Phosphorylation of tumor necrosis factor receptor 1 (p55) protects macrophages from silica-induced apoptosis.

Abstract Macrophages play a fundamental role in silicosis in part by removing silica particles and producing inflammatory mediators in response to silica. Tumor necrosis factor α (TNFα) is a prominent mediator in silicosis. Silica induction of apoptosis in macrophages might be mediated by TNFα. However, TNFα also activates signal transduction pathways (NF-κB and AP-1) that rescue cells from apoptosis. Therefore, we studied the TNFα-mediated mechanisms that confer macrophage protection against the pro-apoptotic effects of silica. We will show that exposure to silica induced TNFα production by RAW 264.7 cells, but not by IC-21. Silica-induced activation of NF-κB and AP-1 was only observed in RAW 264.7 macrophages. ERK activation in response to silica exposure was only observed in RAW 264.7 macrophages, whereas activation of p38 phosphorylation was predominantly observed in IC-21 macrophages. No changes in JNK activity were observed in either cell line in response to silica exposure. Silica induced apoptosis in both macrophage cell lines, but the induction of apoptosis was significantly larger in IC-21 cells.
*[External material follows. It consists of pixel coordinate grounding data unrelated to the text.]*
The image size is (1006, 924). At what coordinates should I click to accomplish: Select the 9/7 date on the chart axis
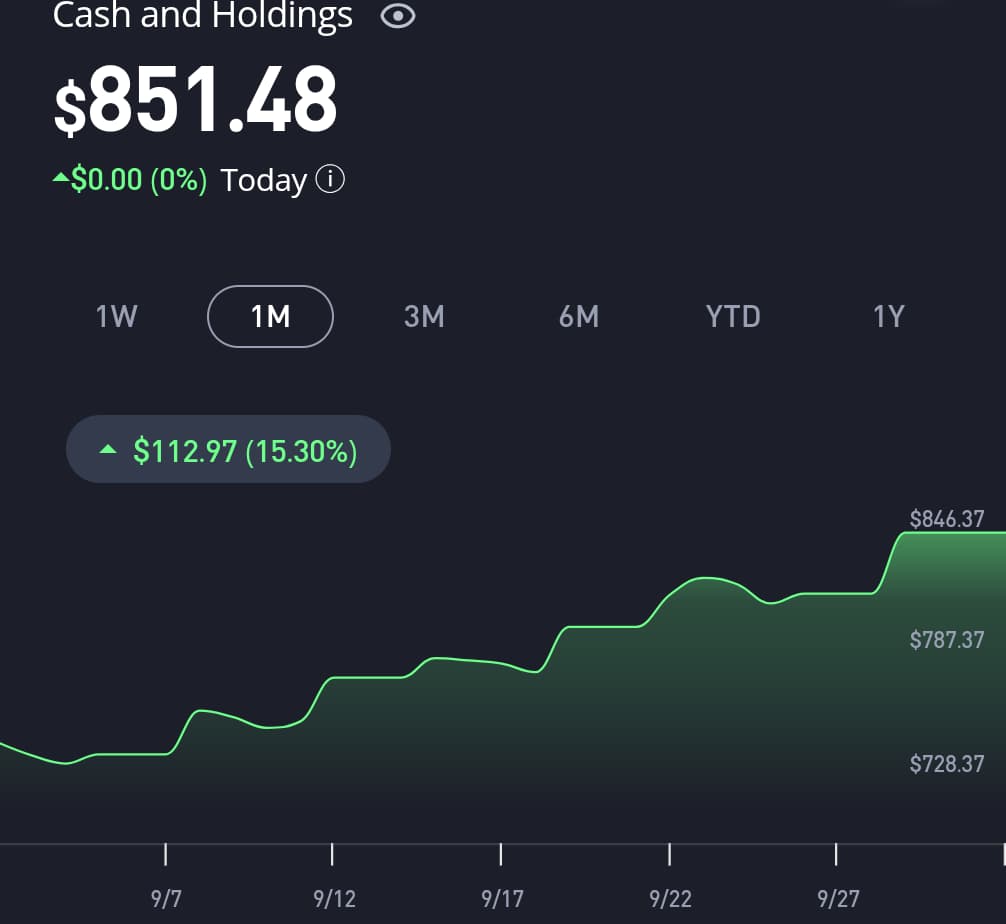[x=166, y=898]
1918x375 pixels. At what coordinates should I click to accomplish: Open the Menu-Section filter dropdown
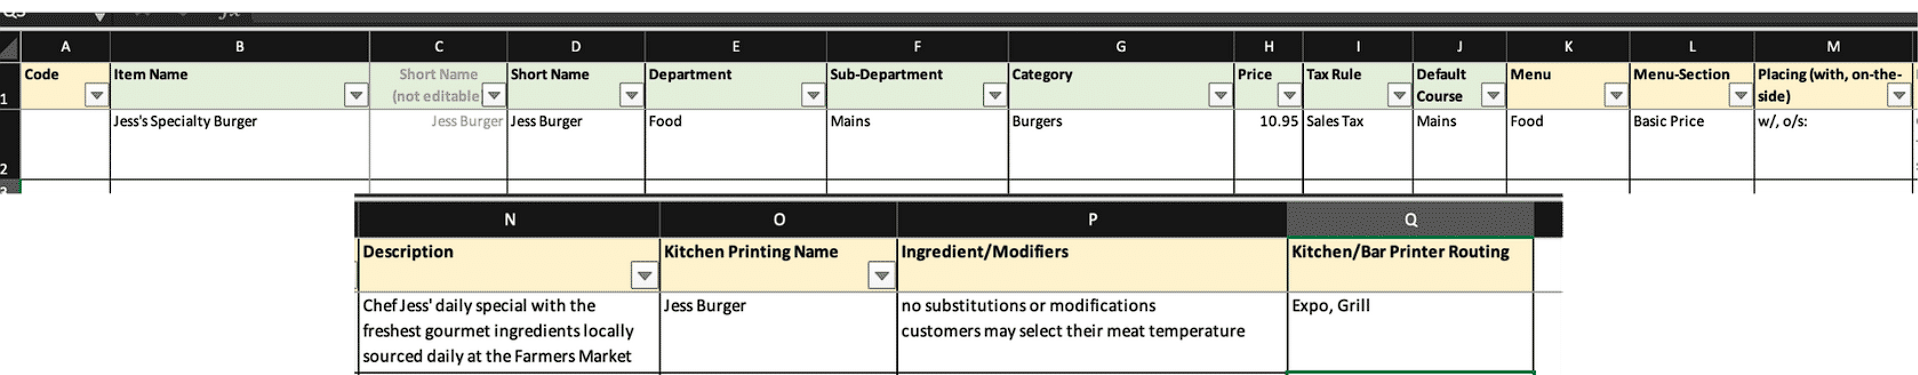(x=1740, y=95)
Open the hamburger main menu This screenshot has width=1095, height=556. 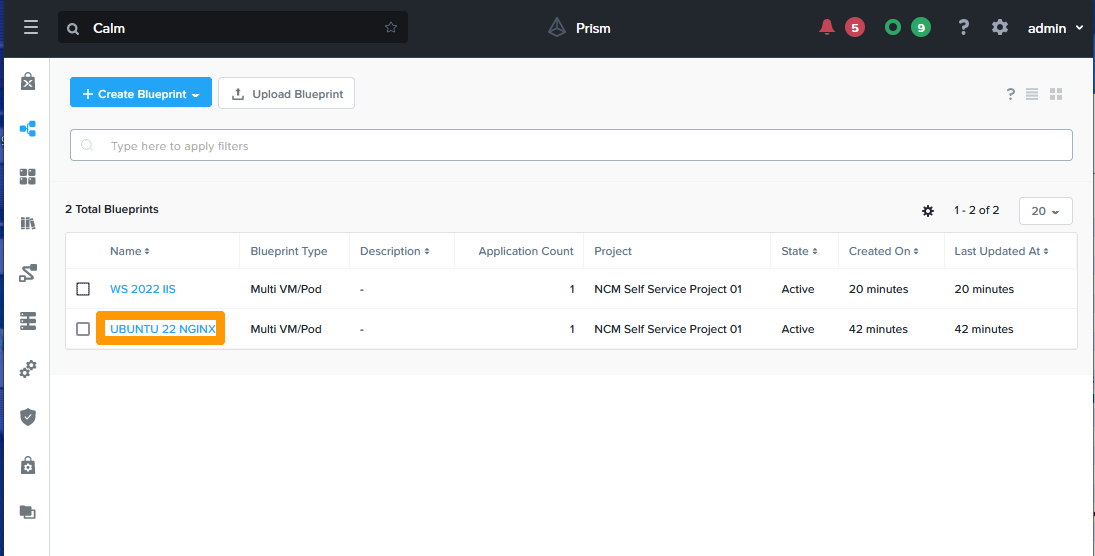(30, 28)
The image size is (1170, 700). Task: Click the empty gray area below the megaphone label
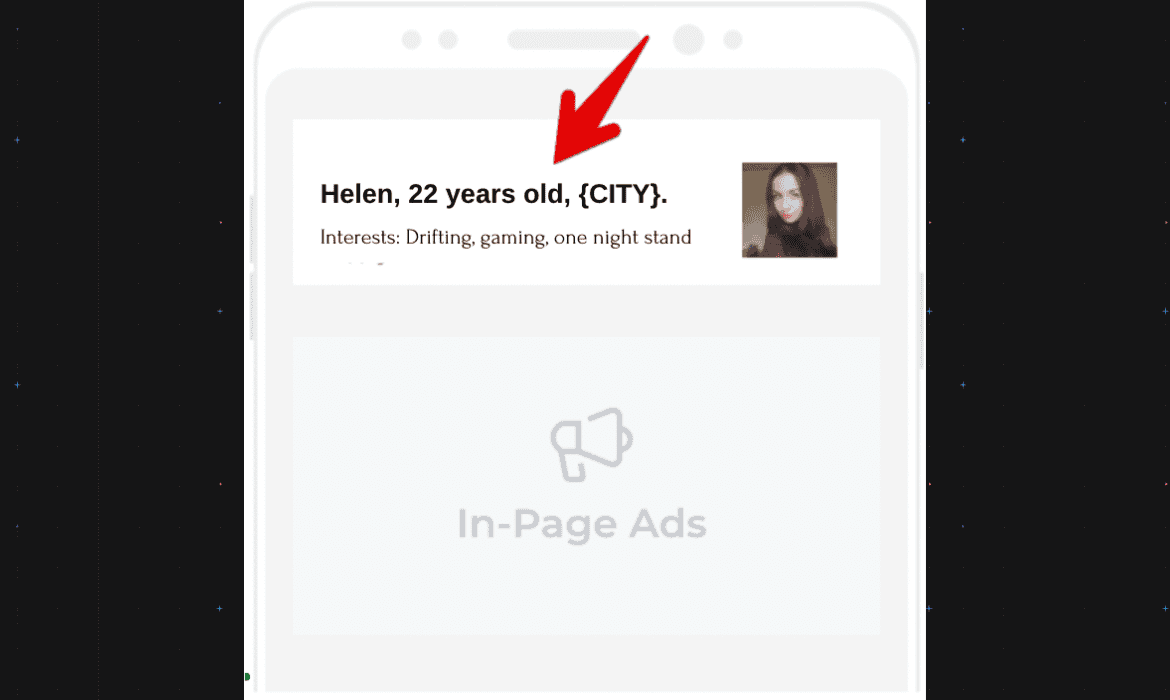586,590
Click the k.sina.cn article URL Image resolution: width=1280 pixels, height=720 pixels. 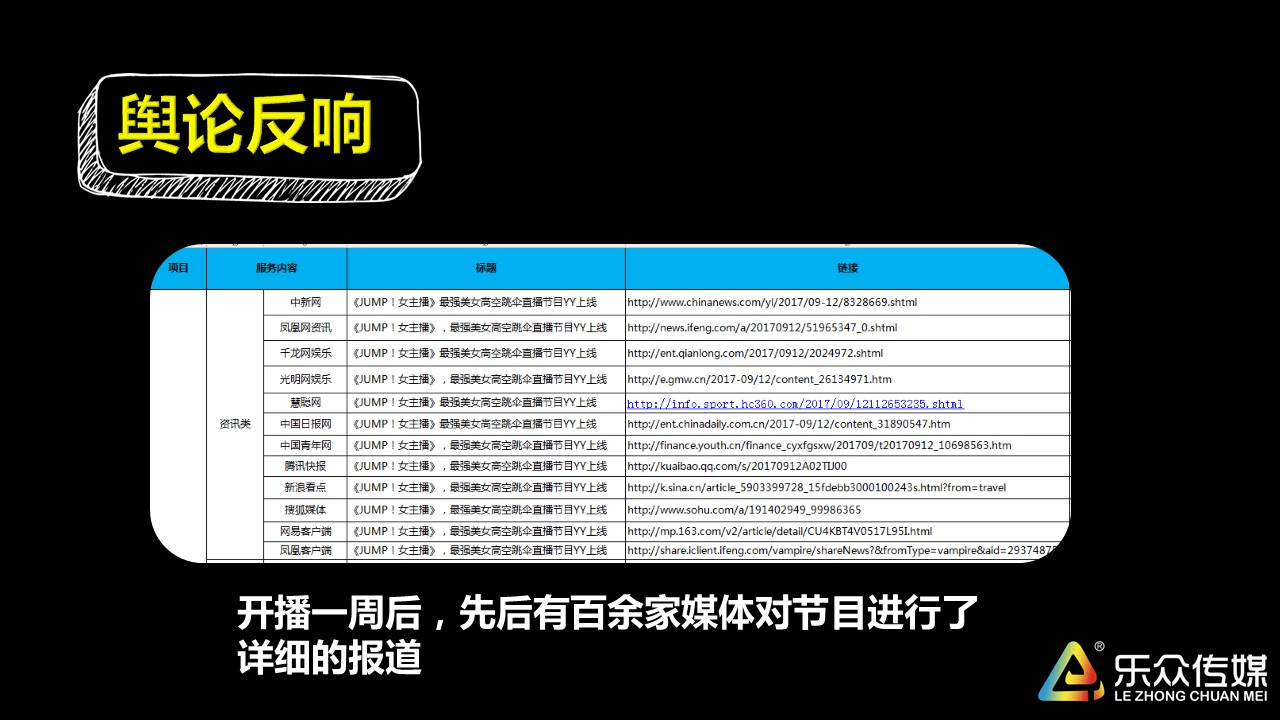[x=816, y=488]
Protection against apoptosis in RAW 264.7 cells in response to silica was mediated by enhanced NF-κB activation and ERK-mediated phosphorylation of the p55 TNFα receptor. Inhibition of these two protective mechanisms by specific pharmacological inhibitors or transfection of dominant negative mutants that inhibit IκBα or ERK phosphorylation significantly increased silica-induced apoptosis in RAW 264.7 macrophages. These data suggest that NF-κB activation and ERK-mediated phosphorylation of the p55 TNF receptor are important cell survival mechanisms in the macrophage response to silica exposure.